Lines of data:
-- -- --

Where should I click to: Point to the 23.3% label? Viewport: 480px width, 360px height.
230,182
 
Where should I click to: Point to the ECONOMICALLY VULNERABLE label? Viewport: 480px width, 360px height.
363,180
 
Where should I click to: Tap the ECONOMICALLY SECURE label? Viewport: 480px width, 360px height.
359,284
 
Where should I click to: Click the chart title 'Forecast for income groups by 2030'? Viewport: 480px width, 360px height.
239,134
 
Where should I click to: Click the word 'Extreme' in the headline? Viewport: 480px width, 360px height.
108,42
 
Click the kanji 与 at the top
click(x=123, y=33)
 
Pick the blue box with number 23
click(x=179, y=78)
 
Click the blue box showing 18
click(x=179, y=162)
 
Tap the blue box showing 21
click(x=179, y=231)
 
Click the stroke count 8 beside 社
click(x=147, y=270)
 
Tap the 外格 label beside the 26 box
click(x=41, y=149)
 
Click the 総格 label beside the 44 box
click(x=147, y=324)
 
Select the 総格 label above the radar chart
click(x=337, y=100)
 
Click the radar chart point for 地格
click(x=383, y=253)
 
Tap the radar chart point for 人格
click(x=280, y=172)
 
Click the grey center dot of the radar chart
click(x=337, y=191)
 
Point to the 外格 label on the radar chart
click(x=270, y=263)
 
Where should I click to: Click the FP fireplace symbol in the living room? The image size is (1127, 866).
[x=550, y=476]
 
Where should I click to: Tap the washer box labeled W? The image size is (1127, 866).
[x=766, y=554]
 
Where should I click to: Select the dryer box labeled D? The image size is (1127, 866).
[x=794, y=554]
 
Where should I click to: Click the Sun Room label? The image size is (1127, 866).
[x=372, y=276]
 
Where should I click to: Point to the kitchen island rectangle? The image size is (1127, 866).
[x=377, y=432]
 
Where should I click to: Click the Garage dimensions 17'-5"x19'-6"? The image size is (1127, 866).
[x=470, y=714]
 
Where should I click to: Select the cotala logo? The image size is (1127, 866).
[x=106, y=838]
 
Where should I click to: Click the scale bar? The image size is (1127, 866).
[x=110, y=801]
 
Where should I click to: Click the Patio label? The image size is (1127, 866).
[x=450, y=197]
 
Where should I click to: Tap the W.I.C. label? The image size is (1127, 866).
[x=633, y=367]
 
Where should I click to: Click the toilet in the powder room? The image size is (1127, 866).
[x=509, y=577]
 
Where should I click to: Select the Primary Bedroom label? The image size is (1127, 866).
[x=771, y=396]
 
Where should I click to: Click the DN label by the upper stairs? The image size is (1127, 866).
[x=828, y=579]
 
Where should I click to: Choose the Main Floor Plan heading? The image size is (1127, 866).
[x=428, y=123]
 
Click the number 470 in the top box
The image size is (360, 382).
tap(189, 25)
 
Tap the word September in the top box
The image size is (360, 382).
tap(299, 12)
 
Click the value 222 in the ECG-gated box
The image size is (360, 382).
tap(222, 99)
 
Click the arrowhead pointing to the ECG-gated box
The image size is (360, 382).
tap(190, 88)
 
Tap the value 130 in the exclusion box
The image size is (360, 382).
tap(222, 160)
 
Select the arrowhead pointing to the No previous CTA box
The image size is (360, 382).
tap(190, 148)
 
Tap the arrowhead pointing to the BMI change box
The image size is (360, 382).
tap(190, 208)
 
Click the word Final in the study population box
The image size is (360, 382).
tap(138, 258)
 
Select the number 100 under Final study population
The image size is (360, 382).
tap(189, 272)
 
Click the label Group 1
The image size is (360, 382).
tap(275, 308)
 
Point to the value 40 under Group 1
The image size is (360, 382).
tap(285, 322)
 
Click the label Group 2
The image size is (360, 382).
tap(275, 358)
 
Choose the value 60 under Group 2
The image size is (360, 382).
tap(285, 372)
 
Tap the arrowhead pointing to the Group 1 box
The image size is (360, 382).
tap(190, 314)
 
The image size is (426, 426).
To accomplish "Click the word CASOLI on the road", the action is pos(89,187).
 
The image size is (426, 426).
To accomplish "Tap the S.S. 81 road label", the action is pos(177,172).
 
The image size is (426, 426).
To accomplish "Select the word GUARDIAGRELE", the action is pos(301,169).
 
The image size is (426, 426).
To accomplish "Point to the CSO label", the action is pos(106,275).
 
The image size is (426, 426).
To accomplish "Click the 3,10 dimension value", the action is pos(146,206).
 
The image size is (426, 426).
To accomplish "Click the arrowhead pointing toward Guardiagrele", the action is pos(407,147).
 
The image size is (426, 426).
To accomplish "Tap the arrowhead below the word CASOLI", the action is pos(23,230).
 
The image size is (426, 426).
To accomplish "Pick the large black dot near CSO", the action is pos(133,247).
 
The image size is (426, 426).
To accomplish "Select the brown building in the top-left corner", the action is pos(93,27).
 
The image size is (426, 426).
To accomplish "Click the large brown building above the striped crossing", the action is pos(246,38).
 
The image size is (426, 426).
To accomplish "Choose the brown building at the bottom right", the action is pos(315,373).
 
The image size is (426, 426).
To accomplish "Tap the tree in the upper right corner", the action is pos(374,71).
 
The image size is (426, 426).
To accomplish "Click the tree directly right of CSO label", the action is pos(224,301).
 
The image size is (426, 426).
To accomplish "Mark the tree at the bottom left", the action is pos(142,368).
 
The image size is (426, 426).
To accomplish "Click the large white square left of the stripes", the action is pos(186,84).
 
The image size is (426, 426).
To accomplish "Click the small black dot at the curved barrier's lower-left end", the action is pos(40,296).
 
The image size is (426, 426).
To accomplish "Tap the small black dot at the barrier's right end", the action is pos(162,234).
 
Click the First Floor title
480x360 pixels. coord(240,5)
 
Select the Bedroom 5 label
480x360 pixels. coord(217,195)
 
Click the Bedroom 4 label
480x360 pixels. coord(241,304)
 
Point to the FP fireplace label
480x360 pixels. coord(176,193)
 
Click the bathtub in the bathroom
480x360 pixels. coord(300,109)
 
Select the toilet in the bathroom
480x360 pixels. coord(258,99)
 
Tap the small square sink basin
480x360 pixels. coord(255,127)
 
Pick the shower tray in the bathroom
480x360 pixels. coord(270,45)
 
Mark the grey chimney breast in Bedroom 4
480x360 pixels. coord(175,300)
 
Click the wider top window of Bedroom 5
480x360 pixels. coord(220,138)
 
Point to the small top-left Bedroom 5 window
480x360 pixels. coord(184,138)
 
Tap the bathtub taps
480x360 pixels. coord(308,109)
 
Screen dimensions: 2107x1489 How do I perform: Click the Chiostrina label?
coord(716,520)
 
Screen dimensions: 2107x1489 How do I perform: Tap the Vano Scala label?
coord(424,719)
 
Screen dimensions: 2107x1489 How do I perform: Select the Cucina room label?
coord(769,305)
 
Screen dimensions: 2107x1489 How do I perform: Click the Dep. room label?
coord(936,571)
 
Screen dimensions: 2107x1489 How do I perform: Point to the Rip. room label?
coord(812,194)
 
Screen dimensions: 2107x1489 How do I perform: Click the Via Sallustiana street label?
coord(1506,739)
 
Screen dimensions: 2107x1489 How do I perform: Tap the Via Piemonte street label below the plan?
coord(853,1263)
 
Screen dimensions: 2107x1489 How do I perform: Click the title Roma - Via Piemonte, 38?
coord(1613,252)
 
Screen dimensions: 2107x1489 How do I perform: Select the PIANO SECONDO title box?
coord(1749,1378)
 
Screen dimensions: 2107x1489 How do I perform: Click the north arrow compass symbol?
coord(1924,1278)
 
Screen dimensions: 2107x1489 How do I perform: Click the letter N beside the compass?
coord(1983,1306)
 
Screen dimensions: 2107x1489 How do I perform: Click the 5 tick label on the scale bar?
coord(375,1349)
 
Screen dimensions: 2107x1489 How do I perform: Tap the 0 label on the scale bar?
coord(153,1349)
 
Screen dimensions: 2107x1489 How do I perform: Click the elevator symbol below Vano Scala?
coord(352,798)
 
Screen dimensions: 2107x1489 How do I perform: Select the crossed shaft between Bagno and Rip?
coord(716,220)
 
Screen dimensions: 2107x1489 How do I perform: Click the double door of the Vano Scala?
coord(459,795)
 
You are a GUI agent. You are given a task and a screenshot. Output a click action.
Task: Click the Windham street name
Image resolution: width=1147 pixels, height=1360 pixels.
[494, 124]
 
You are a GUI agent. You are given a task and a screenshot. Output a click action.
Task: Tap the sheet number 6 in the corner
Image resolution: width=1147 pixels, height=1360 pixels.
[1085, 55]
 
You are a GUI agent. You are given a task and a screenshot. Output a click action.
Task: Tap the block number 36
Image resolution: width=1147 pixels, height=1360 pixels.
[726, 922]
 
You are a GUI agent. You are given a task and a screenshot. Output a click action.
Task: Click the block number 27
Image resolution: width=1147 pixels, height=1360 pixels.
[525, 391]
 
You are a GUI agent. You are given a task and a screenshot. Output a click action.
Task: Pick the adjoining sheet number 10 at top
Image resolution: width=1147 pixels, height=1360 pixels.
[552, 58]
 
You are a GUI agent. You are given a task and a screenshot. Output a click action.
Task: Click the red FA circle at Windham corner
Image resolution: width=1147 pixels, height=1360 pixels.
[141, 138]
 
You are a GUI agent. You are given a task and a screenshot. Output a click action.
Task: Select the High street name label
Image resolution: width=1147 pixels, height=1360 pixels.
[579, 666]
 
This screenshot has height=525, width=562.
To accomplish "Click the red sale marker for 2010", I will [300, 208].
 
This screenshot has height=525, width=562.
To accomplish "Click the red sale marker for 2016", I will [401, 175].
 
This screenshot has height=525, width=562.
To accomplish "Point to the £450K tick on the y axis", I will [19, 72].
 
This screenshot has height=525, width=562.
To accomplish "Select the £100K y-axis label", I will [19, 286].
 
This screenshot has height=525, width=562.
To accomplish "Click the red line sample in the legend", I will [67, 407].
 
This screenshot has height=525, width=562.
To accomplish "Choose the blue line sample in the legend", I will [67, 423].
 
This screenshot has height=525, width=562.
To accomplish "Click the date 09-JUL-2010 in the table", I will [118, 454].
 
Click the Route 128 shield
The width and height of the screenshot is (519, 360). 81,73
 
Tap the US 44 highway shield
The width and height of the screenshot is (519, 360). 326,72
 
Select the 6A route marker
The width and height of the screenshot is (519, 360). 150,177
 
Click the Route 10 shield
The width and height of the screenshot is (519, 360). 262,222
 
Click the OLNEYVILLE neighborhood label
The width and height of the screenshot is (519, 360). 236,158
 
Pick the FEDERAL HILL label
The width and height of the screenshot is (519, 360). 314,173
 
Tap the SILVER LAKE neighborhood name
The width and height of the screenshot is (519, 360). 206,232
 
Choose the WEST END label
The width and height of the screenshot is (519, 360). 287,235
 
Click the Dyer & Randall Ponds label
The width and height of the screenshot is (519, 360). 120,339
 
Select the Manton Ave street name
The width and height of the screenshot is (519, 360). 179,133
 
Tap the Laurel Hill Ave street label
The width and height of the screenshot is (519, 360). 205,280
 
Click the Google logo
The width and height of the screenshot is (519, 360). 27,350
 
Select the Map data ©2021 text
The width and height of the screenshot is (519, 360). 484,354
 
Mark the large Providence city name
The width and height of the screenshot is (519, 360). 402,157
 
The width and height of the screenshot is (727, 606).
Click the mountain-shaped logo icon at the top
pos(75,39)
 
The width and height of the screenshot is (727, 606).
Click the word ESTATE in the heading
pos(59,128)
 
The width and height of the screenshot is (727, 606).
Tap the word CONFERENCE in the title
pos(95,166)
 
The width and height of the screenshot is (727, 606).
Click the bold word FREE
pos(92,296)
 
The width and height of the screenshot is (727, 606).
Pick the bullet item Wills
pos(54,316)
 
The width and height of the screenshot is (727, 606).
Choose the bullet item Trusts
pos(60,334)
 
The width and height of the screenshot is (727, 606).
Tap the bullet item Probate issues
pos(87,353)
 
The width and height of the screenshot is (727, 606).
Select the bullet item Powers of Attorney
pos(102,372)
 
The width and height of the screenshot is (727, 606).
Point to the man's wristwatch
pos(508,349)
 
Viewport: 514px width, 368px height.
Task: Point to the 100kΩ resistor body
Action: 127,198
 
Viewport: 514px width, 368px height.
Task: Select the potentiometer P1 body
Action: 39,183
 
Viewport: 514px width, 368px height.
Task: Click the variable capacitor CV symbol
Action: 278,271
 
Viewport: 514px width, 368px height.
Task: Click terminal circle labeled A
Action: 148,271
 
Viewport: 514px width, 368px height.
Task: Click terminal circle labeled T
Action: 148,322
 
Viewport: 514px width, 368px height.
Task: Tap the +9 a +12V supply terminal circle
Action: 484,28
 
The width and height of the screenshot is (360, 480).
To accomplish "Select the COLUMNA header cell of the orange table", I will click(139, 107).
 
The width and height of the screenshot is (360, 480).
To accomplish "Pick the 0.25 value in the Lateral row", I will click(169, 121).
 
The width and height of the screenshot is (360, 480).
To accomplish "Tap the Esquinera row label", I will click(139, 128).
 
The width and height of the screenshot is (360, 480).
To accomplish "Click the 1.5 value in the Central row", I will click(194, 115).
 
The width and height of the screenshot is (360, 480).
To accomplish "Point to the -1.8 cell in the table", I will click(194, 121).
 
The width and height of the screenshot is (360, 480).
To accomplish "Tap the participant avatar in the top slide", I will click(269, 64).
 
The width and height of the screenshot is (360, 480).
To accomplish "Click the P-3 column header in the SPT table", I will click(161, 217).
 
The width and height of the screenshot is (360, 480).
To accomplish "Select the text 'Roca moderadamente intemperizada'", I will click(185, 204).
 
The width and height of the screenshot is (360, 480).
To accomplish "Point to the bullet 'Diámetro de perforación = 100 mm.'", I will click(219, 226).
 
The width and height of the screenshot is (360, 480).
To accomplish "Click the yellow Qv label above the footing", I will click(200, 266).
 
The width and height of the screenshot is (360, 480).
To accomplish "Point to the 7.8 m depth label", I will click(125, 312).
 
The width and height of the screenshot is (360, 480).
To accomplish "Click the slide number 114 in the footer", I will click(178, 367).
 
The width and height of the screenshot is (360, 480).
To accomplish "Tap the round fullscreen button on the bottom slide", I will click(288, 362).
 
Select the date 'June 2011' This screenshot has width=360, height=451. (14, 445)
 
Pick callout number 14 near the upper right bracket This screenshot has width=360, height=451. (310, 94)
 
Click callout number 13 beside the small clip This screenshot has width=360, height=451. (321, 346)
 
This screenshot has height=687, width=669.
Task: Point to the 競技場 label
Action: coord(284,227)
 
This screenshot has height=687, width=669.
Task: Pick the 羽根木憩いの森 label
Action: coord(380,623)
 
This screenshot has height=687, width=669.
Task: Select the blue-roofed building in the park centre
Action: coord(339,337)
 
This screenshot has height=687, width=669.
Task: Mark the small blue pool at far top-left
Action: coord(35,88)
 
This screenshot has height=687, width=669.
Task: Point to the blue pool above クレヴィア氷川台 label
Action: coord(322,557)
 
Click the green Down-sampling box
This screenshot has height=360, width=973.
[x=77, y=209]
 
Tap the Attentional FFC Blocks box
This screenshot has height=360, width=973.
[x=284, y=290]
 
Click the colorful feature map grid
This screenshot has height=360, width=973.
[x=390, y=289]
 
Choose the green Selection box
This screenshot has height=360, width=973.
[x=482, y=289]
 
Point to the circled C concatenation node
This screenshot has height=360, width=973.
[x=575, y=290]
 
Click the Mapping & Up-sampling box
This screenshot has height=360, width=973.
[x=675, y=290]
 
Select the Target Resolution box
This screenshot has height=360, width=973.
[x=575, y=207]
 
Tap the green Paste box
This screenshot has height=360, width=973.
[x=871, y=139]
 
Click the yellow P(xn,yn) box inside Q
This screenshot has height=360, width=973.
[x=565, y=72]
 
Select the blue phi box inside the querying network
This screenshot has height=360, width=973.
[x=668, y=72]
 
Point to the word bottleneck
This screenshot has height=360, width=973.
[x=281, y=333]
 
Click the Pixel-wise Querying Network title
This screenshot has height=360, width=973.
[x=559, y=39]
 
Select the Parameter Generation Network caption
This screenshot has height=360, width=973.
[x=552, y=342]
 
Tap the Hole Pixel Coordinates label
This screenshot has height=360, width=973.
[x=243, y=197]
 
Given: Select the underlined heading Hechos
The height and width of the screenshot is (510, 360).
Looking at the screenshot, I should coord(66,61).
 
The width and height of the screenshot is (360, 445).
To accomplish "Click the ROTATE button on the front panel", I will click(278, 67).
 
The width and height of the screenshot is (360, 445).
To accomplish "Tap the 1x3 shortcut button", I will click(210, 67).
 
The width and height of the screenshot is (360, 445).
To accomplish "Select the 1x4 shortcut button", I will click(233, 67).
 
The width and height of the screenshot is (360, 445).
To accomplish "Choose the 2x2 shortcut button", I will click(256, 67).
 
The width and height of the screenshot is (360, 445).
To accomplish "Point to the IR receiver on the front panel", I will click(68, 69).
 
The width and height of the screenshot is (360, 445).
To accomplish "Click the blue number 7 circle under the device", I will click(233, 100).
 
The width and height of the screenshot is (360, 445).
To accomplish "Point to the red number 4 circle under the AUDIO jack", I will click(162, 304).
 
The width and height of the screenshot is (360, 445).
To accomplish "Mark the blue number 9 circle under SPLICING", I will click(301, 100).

-- -- --

Starting at the first line of the listing and ending at the line that contains "click(x=147, y=270)", put each line into a JSON list of strings. Use one string per line and omit blank lines.

[
  "Where should I click to: Point to the 23.3% label? Viewport: 480px width, 360px height.",
  "230,182",
  "Where should I click to: Point to the ECONOMICALLY VULNERABLE label? Viewport: 480px width, 360px height.",
  "363,180",
  "Where should I click to: Tap the ECONOMICALLY SECURE label? Viewport: 480px width, 360px height.",
  "359,284",
  "Where should I click to: Click the chart title 'Forecast for income groups by 2030'? Viewport: 480px width, 360px height.",
  "239,134",
  "Where should I click to: Click the word 'Extreme' in the headline? Viewport: 480px width, 360px height.",
  "108,42",
  "Click the kanji 与 at the top",
  "click(x=123, y=33)",
  "Pick the blue box with number 23",
  "click(x=179, y=78)",
  "Click the blue box showing 18",
  "click(x=179, y=162)",
  "Tap the blue box showing 21",
  "click(x=179, y=231)",
  "Click the stroke count 8 beside 社",
  "click(x=147, y=270)"
]